Which loans actually go to Lok Adalat?
Almost all retail and small-business loan disputes — credit cards, personal loans, education loans, vehicle loans, gold loans, MSME working-capital limits, and small home loans (typically below ₹20 lakh).
Larger commercial loans and active SARFAESI cases tend to go through Debt Recovery Tribunals instead. But pre-SARFAESI disputes can be and often are taken up at Lok Adalats with the same effect.
Where the settlement actually settles?
The pre-decided bands banks bring to Lok Adalats are usually more generous than what their internal recovery cells would offer in private. Why? Because the alternative is a multi-year DRT process the bank does not want to fund either.
A reasonable range for unsecured retail loans at Lok Adalat — 45% to 60% of outstanding. For secured loans (gold, vehicle, small property) — 65% to 80%. For genuine hardship cases (medical, job loss with documentation), banks have settled at lower numbers.

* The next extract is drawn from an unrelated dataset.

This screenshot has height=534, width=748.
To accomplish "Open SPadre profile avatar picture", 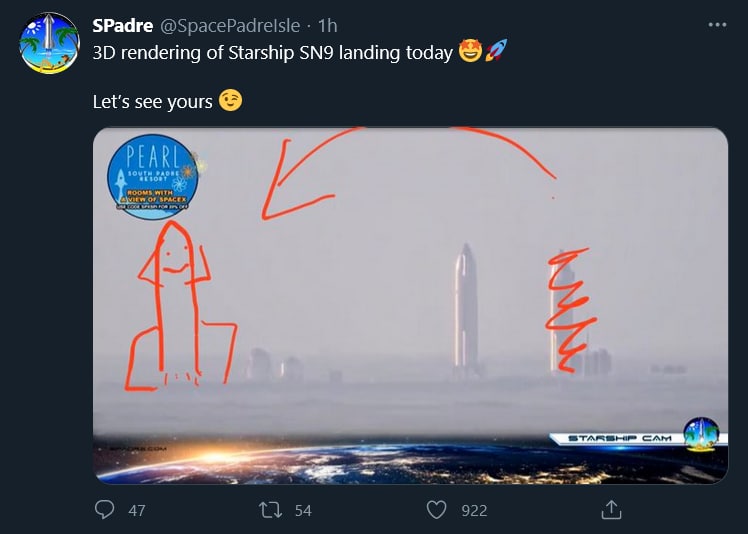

The award is signed on the spot. The bank issues a no-dues certificate within 30–45 days. The closure is reported to all four credit bureaus as "Closed" — not "Settled" — which is the most powerful protection a Lok Adalat offers over a private settlement.
How to get your case into a Lok Adalat?
There are three routes.
1. The bank refers it. If your account is in the recovery pipeline, ask the recovery officer in writing — "please refer this account to the next Lok Adalat." Banks frequently agree because a Lok Adalat closure counts toward their recovery targets.
2. You request the DLSA directly. Walk into the District Legal Services Authority office in your district headquarters. There is no fee. Submit a simple application with the loan details and ask for the case to be listed at the next sitting.
3. You appear at a National Lok Adalat. These are held quarterly across India (usually March, June, September, December). Schedules are published on the NALSA and TNSLSA websites two weeks in advance. Walk-in disputes are accepted in many districts.
Three mistakes that wreck a Lok Adalat outcome
Going without your account statement. The bank brings theirs; if you can't dispute their number, the settlement anchors on it.
Signing the award before reading the closure clause. It must explicitly say "full and final settlement of all dues, no further claims, no legal proceedings." If it doesn't, ask the judge to insert the words.
Not collecting the no-dues certificate within 45 days. The award is the agreement. The NDC is what you show the bureau and future lenders. Both matter.
The bottom line. Banks fight expensively in courts they don't want to be in. Lok Adalat is the room where both sides can finally exhale. The borrowers who lose the most in Indian debt recovery aren't the ones who can't pay — they're the ones who didn't show up on Saturday morning.